The second is much speedier than the first because (looking at `code_llvm`

or `code_native`

) the first calls a general helper function and the second just does two multiplies. Indeed, the second is intelligently compiled and essentially does this:

```
y = x*x
return y*y
```

Running Julia with `-O3`

optimization doesn’t help.

It appears that fixed exponents from `-1`

to `3`

are handled well.

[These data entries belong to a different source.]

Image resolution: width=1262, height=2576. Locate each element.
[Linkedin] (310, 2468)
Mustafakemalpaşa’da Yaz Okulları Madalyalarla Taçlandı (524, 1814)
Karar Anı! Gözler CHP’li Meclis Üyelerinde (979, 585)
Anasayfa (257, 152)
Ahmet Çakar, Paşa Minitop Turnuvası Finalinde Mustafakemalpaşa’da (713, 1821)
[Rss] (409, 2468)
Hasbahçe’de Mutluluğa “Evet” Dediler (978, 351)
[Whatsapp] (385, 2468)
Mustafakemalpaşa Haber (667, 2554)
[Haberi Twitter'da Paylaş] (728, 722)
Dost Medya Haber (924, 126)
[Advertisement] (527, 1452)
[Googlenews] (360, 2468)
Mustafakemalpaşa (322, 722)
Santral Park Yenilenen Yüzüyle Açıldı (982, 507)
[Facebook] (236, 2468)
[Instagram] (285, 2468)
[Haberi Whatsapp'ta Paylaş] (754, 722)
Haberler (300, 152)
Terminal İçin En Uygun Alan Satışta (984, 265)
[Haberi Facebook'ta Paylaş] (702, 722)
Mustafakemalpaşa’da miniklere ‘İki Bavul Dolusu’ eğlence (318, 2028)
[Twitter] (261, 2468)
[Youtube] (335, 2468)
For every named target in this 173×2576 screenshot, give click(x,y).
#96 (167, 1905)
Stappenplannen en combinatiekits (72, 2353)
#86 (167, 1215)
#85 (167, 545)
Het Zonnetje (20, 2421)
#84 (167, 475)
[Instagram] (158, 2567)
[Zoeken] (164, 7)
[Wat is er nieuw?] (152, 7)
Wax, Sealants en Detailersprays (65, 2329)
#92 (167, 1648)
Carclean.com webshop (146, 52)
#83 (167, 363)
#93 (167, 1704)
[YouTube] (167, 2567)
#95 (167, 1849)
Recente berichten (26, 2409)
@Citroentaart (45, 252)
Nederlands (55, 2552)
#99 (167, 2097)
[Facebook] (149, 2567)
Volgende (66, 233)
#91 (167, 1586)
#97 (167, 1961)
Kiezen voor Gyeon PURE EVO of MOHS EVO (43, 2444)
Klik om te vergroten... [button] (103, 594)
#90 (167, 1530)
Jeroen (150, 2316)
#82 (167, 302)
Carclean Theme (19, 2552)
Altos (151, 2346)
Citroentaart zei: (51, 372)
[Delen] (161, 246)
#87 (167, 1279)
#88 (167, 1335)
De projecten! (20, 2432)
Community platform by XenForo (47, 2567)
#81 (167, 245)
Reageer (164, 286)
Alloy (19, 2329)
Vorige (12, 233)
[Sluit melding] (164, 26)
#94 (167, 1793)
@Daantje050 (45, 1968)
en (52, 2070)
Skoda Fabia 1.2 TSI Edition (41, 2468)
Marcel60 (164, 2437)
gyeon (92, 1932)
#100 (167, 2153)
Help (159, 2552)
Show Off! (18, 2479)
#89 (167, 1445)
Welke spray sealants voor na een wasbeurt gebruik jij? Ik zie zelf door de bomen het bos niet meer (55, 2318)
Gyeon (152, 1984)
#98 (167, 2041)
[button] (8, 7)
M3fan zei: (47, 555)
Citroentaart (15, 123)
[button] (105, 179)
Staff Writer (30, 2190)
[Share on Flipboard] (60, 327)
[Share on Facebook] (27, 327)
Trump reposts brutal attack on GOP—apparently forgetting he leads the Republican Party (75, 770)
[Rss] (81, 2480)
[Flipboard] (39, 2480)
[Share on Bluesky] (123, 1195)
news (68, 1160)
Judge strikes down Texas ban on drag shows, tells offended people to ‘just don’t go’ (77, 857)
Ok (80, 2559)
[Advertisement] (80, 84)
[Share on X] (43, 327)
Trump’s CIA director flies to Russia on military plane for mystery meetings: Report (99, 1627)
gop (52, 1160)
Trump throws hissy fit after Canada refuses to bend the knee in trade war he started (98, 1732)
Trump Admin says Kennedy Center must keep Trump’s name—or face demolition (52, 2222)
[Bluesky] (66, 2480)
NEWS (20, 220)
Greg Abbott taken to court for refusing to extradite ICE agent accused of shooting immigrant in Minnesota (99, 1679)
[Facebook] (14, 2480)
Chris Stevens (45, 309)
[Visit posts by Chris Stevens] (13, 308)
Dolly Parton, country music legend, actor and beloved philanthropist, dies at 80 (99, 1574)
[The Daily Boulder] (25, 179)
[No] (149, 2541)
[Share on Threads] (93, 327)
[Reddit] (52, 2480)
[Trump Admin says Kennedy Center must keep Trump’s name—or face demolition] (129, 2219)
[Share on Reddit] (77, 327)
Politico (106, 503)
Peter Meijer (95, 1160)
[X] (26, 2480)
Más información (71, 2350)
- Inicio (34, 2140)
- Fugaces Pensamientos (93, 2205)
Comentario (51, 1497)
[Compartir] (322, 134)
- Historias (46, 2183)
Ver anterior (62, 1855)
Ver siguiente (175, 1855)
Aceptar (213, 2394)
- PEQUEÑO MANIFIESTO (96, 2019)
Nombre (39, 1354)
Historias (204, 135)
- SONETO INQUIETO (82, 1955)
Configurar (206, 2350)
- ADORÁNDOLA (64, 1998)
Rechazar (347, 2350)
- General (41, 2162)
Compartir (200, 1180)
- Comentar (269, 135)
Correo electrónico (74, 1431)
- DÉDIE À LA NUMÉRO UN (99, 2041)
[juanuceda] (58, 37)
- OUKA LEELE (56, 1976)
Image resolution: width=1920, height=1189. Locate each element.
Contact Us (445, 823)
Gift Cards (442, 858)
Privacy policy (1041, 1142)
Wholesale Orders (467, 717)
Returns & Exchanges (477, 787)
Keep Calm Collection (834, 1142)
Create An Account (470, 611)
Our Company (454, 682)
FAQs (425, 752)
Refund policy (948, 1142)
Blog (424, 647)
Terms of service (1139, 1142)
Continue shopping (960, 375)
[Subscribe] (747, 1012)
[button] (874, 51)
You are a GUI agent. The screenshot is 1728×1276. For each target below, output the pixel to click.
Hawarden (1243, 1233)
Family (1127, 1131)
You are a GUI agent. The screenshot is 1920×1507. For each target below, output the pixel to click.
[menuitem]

Consider this:

```
julia> code_llvm(x -> x^3 * x^3 * x^3, (Int,))
; @ REPL[9]:1 within `#15'
define i64 @"julia_#15_176"(i64 signext %0) {
top:
; ┌ @ operators.jl:560 within `*' @ int.jl:88
%1 = mul i64 %0, %0
%2 = mul i64 %1, %1
%3 = mul i64 %2, %0
%4 = mul i64 %3, %2
; └
ret i64 %4
}
```

That’s terrific: Computing `x^9`

is reduced to four multiplies.

It may be worthwhile for exponentiation by small, fixed exponents (larger than 3) be compiled directly into multiplications (including for other types such as matrices and polynomials).